You will be able to see the graphical desktop and watch the test happening.

nix build -L github:applicative-systems/nixos-test-driver-manual#test-browser

In this scenario, we define a machine server that serves the standard Apache HTTP server "It works!" page. On the second machine, client, we run Mozilla Firefox to display this page and test if the text is really visible on the graphical desktop. In the end, we perform a screenshot:

NixOS test driver screenshot
The screenshot at the end of the test
browser.nix
{
  name = "Browser test";
  globalTimeout = 500;

  enableOCR = true; # (1)

  nodes = {
    server = {
      services.httpd.enable = true;
      networking.firewall.allowedTCPPorts = [ 80 ];
    };
    client =
      { pkgs, modulesPath, ... }:
      {
        imports = [
          (modulesPath + "/../tests/common/x11.nix") # (2)
        ];

        programs.firefox.enable = true;

        environment.systemPackages = [
          pkgs.xdotool
        ];

        virtualisation.resolution = {
          # (3)
          x = 800;
          y = 600;
        };
      };
  };

  testScript = ''
    start_all()

    server.systemctl("start network-online.target")
    client.systemctl("start network-online.target")
    server.wait_for_unit("network-online.target")
    client.wait_for_unit("network-online.target")

    server.succeed("ping -c 1 client")
    client.succeed("ping -c 1 server")

    client.wait_for_x()

    client.screenshot("empty-icewm-desktop")

    with subtest("open and close firefox"):
      client.succeed("xterm -e 'firefox about:welcome' >&2 &")
      client.wait_for_window("Firefox")
      client.sleep(5)
      client.succeed("xdotool key ctrl+q")
      client.wait_for_text(".uit .irefox")
      client.succeed("xdotool key space")
      client.sleep(2)

    with subtest("open website on server"):
      client.succeed("xterm -e 'firefox http://server' >&2 &")
      client.wait_for_window("Firefox")
      client.sleep(2)
      client.screenshot("it-works")

      screen_content = client.get_screen_text()
      t.assertIn("It works!", screen_content, "It works! page is on screen")
  '';
}
  1. Enabling OCR

    This setting adds tesseract and imagemagick to the test driver closure. It is not enabled by default to reduce the closure for non-graphical tests, which are the majority.

  2. Configuring the desktop

    This profile is commonly used among graphical tests in nixpkgs and configures a small desktop environment with auto login.

    Importing this file is not mandatory - we can always configure this ourselves.

  3. Resolution settings

    We reduce the display resolution to result in fewer pixels, which in turn reduces the resource usage of the Tesseract OCR analysis.

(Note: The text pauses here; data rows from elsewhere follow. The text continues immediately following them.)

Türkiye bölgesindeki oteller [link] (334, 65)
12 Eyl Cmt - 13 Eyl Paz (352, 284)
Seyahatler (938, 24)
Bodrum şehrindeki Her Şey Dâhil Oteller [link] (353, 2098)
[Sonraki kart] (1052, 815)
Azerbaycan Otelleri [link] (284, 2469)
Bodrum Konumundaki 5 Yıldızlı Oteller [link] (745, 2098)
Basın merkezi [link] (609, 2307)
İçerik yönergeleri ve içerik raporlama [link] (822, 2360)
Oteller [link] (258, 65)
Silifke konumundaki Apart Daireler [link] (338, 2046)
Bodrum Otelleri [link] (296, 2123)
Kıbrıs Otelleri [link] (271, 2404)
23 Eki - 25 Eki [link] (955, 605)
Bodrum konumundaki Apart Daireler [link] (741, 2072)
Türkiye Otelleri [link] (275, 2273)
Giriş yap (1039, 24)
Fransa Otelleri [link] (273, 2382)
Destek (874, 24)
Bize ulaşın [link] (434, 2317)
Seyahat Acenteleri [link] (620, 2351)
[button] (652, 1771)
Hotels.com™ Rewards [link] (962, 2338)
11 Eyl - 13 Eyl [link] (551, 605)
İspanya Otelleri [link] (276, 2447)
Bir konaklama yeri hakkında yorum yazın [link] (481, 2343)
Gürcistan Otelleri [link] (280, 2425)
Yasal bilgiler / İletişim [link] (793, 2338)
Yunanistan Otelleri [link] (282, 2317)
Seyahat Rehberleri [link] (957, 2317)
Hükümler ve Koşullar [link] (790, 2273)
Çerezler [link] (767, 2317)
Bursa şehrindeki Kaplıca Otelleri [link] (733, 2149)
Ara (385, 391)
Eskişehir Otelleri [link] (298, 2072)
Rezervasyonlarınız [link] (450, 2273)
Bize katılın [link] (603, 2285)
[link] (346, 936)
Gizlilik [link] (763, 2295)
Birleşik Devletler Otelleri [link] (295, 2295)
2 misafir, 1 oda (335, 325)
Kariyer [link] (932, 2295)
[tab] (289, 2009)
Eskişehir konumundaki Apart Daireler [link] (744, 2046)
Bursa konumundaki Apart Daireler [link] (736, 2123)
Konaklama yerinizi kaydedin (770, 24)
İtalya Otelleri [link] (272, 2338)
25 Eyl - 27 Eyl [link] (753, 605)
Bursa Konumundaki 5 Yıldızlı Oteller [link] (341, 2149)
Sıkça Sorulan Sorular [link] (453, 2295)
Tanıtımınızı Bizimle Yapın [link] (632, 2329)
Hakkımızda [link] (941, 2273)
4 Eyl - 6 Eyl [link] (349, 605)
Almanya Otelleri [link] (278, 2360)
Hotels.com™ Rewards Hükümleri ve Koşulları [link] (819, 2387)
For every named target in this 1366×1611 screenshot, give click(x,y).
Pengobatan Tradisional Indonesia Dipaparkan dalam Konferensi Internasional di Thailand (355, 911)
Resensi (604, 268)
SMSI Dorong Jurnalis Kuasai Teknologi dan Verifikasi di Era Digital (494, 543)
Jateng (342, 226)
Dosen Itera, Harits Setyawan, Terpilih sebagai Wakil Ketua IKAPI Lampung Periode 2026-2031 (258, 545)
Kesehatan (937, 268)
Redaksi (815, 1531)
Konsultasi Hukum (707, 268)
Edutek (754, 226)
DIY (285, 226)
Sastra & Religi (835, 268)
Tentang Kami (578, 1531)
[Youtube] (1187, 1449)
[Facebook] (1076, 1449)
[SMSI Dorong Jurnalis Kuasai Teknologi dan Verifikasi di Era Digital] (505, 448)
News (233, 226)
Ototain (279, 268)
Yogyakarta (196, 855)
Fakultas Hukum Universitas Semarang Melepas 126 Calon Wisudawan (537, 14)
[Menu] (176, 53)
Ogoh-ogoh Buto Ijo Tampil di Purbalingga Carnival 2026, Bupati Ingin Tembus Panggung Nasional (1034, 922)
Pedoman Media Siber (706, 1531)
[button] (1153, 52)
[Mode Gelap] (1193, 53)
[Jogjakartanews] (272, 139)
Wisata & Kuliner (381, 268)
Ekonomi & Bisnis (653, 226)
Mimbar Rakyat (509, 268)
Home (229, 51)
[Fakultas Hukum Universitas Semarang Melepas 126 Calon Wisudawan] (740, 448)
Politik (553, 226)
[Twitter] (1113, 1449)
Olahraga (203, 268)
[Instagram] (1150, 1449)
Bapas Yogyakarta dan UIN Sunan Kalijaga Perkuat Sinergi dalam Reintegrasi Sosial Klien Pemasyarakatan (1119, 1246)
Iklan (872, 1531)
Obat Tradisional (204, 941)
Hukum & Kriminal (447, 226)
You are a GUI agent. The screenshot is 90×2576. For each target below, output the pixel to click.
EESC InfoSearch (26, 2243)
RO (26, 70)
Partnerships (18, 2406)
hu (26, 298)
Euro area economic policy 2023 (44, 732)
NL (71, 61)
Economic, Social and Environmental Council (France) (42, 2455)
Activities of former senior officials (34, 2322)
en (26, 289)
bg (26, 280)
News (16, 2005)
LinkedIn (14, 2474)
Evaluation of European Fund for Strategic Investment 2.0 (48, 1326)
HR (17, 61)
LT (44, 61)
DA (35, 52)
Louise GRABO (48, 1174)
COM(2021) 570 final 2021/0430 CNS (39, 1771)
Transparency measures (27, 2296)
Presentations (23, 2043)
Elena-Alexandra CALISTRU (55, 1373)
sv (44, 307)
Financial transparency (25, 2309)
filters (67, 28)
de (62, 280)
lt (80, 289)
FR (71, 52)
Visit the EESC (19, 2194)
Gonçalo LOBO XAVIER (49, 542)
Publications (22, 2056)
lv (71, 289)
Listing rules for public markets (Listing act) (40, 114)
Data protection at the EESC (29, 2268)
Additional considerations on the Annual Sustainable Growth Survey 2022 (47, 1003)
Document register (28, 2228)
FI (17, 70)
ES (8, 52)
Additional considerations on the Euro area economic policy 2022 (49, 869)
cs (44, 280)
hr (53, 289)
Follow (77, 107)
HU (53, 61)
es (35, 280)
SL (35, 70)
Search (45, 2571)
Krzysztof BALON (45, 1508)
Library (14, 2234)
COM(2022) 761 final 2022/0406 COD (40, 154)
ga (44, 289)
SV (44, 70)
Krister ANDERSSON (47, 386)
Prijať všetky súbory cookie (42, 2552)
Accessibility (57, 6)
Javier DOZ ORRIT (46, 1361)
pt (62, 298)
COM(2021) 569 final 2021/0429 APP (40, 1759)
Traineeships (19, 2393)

We use the following specialized graphical machine methods on the client:

Method Description
client.wait_for_x() Blockingly wait for the X server to become available
client.wait_for_window(<string: window title>) Blockingly wait for a window to show up
client.screenshot(<string: image base name>) Create a plain screenshot and store it in the output folder of the test derivation
client.get_screen_text() Perform OCR on a fresh screenshot and return all recognized text snippets as a string
client.wait_for_text(<regex: text to wait for>) Blockingly wait for a text snippet to appear on the screen

This list is not complete. For more details and methods, refer to the official manual.